Using the entries below, copy out all lines where "Click" is found.

**DATASET RECORDS**
------------------------------------------------------------------------
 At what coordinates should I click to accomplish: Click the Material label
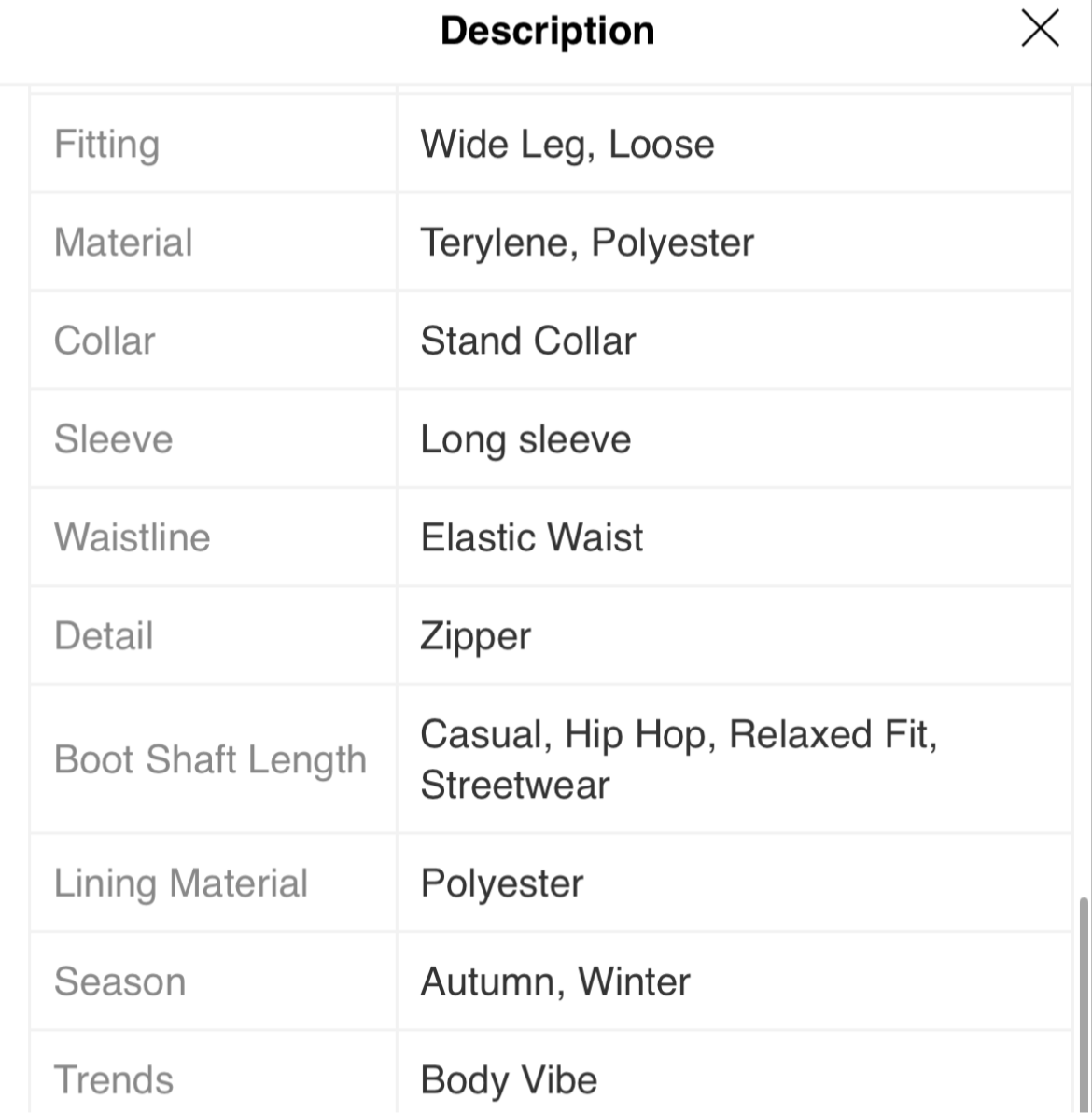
------------------------------------------------------------------------
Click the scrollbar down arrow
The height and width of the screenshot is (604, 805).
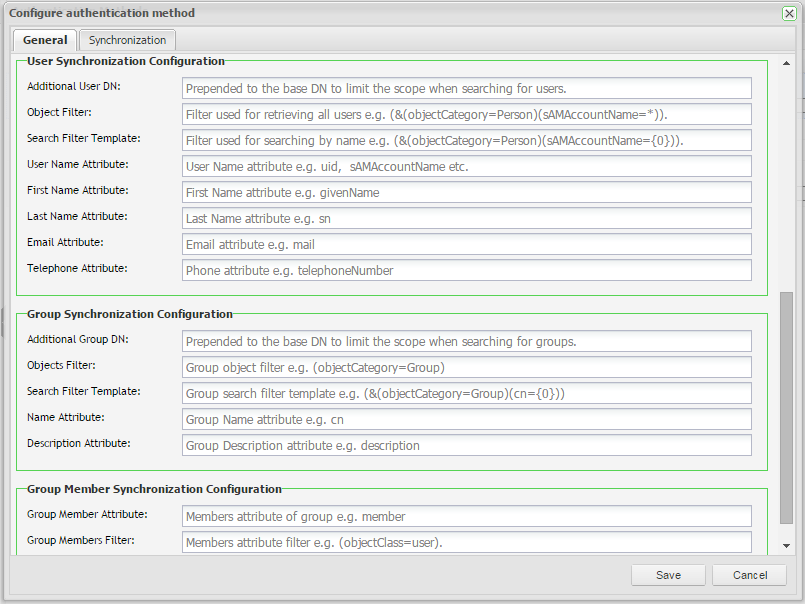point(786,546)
------------------------------------------------------------------------
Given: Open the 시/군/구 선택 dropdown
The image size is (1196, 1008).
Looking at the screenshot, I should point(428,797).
------------------------------------------------------------------------
**FINISHED TASK**
 At what coordinates should I click to accomplish: Click the Material label
Click the scrollbar down arrow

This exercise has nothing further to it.